Stored records:
***
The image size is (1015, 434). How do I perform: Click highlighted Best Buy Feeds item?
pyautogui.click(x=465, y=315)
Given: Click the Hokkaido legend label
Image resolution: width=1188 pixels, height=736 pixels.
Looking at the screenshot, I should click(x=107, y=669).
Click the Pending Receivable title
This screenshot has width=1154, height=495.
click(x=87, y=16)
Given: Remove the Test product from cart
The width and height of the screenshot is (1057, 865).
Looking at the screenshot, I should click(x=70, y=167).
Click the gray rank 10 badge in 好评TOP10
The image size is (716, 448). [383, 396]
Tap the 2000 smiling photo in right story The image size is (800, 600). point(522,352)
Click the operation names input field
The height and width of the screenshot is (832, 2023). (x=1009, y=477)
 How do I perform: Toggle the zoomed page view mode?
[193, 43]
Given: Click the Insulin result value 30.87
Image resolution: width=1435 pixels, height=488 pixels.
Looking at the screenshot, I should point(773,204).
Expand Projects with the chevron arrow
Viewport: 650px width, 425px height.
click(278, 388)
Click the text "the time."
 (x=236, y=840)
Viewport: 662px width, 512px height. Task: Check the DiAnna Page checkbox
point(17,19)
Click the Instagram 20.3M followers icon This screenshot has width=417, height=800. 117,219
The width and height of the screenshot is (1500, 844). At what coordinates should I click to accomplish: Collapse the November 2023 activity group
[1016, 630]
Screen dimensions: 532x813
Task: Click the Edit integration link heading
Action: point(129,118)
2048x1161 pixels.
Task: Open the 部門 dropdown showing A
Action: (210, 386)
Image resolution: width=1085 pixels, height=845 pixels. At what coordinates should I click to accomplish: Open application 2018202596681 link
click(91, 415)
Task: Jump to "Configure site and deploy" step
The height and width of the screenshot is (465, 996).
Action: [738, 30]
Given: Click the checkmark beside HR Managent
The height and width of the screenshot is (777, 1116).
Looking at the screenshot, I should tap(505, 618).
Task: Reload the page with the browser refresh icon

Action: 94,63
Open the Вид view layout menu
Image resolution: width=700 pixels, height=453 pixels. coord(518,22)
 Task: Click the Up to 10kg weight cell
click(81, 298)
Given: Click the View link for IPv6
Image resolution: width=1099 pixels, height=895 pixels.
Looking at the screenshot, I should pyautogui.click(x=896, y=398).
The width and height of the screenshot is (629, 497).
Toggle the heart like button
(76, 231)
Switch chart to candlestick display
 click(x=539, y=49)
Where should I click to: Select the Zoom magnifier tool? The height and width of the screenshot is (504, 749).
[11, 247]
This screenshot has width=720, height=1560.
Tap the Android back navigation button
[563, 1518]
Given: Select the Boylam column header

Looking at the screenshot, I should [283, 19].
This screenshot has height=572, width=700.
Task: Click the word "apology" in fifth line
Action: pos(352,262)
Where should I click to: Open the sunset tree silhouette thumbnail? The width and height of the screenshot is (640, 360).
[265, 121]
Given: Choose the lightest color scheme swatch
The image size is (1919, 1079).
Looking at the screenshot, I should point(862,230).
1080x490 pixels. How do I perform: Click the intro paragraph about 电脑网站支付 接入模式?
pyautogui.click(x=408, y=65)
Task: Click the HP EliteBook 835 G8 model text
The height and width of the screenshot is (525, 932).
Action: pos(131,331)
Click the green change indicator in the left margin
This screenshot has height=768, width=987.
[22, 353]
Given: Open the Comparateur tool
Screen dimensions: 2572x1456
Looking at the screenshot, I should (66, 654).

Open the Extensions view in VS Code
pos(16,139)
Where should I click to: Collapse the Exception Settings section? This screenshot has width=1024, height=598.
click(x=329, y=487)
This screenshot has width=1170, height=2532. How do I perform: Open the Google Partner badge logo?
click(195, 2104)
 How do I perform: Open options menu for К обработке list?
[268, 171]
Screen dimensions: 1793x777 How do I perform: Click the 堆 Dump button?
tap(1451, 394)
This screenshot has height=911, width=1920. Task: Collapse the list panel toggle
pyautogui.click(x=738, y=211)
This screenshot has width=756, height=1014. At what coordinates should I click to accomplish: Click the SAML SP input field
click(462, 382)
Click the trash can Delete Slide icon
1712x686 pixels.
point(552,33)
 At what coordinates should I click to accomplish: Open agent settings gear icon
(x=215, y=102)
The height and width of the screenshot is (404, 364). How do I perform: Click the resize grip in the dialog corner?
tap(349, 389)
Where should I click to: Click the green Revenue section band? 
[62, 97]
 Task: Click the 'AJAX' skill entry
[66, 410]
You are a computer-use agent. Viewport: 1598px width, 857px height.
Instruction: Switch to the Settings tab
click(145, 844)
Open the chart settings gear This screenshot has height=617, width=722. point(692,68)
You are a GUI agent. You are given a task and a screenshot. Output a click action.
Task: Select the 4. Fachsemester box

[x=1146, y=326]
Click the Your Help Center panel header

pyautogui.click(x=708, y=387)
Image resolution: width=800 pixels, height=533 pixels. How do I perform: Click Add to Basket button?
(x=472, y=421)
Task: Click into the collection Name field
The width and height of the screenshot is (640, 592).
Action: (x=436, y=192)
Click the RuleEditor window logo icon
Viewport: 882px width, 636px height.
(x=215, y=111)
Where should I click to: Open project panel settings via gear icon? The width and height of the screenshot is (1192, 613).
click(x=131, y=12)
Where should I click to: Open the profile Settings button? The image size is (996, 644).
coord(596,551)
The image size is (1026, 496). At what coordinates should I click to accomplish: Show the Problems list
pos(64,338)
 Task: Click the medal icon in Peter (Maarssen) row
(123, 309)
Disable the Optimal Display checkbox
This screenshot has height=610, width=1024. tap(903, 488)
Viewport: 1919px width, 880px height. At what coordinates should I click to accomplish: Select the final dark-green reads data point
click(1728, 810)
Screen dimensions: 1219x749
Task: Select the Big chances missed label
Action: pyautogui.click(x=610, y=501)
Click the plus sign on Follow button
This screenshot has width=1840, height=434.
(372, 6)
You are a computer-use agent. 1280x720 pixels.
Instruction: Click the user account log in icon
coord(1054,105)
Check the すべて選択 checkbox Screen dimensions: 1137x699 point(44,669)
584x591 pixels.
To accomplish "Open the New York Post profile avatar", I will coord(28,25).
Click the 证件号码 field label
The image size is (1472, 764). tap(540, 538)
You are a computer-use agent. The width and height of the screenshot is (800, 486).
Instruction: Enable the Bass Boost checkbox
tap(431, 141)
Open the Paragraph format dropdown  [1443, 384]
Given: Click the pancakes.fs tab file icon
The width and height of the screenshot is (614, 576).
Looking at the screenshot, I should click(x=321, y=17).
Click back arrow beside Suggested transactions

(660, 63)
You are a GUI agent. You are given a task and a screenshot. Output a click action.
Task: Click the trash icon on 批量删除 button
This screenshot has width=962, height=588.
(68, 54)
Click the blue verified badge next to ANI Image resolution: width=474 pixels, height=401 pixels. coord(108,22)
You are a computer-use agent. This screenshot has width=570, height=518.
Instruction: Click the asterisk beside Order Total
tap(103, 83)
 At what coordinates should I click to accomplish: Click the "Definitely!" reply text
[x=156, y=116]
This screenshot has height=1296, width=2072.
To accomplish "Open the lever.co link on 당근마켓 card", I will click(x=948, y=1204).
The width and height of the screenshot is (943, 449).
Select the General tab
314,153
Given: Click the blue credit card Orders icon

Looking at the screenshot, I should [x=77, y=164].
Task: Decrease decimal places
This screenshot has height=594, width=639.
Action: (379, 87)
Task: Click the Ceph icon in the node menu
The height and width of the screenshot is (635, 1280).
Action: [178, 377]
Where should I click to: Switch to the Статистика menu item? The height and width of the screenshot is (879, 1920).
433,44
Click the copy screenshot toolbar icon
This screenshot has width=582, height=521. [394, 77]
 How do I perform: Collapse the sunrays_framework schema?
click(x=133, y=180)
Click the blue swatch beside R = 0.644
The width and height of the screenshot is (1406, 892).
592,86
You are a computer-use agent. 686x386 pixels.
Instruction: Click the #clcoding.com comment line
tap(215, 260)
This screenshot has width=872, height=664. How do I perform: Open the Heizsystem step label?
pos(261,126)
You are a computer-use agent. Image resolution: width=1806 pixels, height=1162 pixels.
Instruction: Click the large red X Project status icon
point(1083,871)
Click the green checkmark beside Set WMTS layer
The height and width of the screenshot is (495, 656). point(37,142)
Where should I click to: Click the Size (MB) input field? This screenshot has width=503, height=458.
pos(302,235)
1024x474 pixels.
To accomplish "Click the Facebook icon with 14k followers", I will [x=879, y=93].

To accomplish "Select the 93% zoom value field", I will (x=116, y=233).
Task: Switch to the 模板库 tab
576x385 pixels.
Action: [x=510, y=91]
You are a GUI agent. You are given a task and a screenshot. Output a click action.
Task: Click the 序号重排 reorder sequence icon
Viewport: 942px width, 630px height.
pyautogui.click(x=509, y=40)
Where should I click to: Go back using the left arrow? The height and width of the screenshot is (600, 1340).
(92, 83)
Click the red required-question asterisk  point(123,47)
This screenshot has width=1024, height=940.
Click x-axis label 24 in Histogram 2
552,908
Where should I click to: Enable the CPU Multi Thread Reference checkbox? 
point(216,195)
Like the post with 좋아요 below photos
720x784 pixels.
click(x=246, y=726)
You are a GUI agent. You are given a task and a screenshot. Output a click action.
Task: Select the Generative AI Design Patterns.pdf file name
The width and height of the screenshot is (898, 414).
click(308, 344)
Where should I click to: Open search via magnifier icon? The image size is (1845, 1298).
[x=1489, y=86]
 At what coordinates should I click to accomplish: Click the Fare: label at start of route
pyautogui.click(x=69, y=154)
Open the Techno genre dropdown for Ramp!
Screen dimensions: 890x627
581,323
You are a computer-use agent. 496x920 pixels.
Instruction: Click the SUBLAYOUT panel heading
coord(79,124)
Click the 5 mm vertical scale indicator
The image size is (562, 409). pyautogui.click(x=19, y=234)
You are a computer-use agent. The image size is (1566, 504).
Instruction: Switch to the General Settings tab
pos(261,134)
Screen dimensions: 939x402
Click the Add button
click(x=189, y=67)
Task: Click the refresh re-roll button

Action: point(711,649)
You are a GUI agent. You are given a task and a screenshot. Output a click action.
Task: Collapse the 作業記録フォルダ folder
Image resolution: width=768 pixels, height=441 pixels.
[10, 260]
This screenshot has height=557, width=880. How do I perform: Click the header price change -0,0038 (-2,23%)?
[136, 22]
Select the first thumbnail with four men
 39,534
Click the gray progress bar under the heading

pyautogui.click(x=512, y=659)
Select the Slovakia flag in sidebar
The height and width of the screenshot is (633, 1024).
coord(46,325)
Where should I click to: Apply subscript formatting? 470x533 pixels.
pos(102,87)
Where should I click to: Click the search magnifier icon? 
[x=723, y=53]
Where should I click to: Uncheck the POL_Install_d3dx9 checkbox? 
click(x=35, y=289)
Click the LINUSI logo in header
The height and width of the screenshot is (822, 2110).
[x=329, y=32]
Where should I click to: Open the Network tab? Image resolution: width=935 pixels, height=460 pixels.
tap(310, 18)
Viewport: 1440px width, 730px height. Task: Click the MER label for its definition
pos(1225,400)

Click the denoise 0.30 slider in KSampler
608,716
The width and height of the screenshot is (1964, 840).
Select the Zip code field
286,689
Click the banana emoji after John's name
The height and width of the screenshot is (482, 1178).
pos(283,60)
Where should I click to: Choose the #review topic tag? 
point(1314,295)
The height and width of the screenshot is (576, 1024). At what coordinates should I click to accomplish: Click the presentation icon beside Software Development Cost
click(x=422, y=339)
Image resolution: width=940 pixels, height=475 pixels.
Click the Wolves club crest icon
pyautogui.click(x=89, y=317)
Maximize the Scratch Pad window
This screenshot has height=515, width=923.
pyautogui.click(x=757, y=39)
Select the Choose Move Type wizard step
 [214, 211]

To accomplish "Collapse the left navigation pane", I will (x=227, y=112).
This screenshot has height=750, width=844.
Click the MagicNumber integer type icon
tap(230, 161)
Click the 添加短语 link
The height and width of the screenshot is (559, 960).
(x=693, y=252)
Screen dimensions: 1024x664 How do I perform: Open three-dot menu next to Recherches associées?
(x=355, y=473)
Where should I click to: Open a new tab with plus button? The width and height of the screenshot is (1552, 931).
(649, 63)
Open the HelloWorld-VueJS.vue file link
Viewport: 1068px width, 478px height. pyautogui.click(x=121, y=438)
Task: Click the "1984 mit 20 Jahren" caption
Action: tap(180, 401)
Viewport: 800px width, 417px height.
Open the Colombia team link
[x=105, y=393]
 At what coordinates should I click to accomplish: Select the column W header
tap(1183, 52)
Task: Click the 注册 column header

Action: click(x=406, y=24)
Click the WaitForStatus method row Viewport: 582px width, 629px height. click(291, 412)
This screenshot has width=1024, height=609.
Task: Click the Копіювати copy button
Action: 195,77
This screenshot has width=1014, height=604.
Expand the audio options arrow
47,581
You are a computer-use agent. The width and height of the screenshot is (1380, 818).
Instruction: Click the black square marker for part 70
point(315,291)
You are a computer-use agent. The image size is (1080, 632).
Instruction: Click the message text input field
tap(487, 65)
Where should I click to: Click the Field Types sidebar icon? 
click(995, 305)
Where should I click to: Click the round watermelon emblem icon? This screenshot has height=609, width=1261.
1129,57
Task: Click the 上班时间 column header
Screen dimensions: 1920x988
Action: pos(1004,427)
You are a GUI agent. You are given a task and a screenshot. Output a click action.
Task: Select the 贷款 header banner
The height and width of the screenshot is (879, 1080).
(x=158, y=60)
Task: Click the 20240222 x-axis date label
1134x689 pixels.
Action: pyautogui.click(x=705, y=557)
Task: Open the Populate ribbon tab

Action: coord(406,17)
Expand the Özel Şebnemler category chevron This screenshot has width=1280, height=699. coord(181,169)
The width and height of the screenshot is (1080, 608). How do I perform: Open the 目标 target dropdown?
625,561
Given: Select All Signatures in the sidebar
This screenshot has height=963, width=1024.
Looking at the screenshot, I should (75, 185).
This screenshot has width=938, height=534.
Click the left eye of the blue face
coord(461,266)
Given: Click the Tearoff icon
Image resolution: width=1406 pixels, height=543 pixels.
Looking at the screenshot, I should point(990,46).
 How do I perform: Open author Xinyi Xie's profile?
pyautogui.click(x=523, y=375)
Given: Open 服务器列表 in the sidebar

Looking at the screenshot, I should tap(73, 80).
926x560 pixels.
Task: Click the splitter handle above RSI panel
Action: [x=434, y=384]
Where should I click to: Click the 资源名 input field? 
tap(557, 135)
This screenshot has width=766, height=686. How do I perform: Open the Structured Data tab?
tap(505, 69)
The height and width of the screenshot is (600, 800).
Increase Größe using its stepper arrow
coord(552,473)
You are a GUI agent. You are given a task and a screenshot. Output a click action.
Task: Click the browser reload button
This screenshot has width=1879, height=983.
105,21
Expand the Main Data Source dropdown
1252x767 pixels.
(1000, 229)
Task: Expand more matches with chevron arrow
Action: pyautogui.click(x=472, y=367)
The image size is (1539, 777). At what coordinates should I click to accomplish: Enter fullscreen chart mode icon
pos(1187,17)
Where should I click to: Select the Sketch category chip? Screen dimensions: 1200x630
***
### WORK TO COMPLETE:
Lines, not occurrences, are what count: report how many lines of the records above include the word "category", and nothing else.

### SOLUTION TO THE PROBLEM:
2